La vidéo n’a pas été tournée en Chine, mais en Indonésie. Une recherche inversée d’images grâce à l’outil InVid permet de remonter la piste : la recherche renvoie vers une vidéo postée sur YouTube en juin 2017. La description de la vidéo est en indonésien. Une seconde recherche à l’aide des mots-clés de la vidéo renvoie vers un site d’actualité indonésien.

Tribun Medan, un site du groupe Kompas Gramedia, explique, dans un article paru le 24 mai 2017, que la vidéo a été mise en ligne par le compte Instagram alvin_411. Le post a depuis été supprimé. Selon ce compte, l’homme dans la vidéo serait soupçonné d’être l’auteur d’une attaque à l’arme blanche, une épreuve pour rentrer dans un « gang ».

Des uniformes indonésiens

L’uniforme bleu d’un deuxième homme visible dans la vidéo, ainsi que l’inscription PKD sur son casque, montrent que celui-ci est membre d’une unité de sécurité qui exerce en Indonésie. L’uniforme de l’homme qui violente l’homme à terre est semblable à celui de l’armée indonésienne. Il est donc hautement probable que la vidéo ait été tournée en Indonésie.

L'homme qui se tient à gauche porte l'uniforme d'une unité de sécurité indonésienne.
L'homme qui se tient à gauche porte l'uniforme d'une unité de sécurité indonésienne. - Capture d'écran Instagram

Au début de l’année 2018, la vidéo avait déjà circulé en Turquie, là encore présentée à tort comme montrant un Ouïghour victime de la répression chinoise, rappelle Teyit, un site turc spécialisé dans le fact-checking.

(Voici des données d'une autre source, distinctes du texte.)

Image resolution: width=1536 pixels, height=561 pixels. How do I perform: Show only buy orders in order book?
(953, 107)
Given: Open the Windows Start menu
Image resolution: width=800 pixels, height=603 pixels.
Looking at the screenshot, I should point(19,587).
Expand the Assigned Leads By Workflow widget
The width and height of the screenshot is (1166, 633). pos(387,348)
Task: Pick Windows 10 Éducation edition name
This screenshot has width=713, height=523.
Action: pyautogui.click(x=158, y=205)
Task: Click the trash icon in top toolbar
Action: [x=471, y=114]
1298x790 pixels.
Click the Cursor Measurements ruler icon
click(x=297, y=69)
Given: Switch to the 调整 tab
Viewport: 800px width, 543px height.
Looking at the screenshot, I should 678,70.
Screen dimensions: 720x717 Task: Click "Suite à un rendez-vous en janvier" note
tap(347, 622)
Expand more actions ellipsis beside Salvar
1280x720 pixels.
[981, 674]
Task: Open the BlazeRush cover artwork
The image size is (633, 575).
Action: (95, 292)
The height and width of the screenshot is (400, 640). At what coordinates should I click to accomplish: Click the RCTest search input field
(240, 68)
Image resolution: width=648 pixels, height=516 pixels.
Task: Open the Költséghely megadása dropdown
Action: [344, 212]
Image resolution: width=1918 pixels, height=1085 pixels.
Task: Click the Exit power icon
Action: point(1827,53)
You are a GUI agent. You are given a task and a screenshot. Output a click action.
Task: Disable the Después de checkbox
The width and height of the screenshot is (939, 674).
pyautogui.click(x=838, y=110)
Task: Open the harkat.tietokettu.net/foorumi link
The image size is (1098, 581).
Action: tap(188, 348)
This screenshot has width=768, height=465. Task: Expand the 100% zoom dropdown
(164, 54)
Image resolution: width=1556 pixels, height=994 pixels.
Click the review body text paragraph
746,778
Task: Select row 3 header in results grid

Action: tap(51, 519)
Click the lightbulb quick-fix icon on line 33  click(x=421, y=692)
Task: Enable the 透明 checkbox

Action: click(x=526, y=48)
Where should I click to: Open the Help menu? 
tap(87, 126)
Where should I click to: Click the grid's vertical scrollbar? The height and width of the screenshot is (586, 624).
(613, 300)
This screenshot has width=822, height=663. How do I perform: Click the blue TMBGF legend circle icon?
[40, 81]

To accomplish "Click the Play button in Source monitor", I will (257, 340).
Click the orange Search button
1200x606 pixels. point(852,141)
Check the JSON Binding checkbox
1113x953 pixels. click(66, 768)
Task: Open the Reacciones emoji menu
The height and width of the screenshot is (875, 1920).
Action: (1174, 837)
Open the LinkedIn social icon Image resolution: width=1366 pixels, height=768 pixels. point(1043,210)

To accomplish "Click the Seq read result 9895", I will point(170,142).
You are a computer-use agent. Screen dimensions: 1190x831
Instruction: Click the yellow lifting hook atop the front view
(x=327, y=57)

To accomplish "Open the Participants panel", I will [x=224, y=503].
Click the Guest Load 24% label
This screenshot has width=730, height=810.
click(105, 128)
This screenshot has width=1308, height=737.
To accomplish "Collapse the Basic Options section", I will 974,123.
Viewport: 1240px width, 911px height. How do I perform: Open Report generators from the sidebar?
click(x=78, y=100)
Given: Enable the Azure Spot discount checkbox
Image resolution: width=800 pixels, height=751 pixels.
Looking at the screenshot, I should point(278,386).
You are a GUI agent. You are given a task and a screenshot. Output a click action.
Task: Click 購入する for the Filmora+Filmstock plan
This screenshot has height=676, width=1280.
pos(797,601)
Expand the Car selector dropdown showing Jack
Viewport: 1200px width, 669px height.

Un million de Ouïghours, une ethnie turcophone musulmane de la province du Xinjang, se trouveraient dans des camps de « rééducation », selon Amnesty International, Human Rights Watch et des défenseurs chinois des droits de l’homme. Des documents officiels chinois, révélés par le New York Times le 16 novembre, détaillent comment ces camps se sont développés à partir de 2016. Le gouvernement chinois conteste ce chiffre d’un million et parle de « centres de formation professionnelle » afin de lutter contre l’islamisme, le séparatisme et le terrorisme.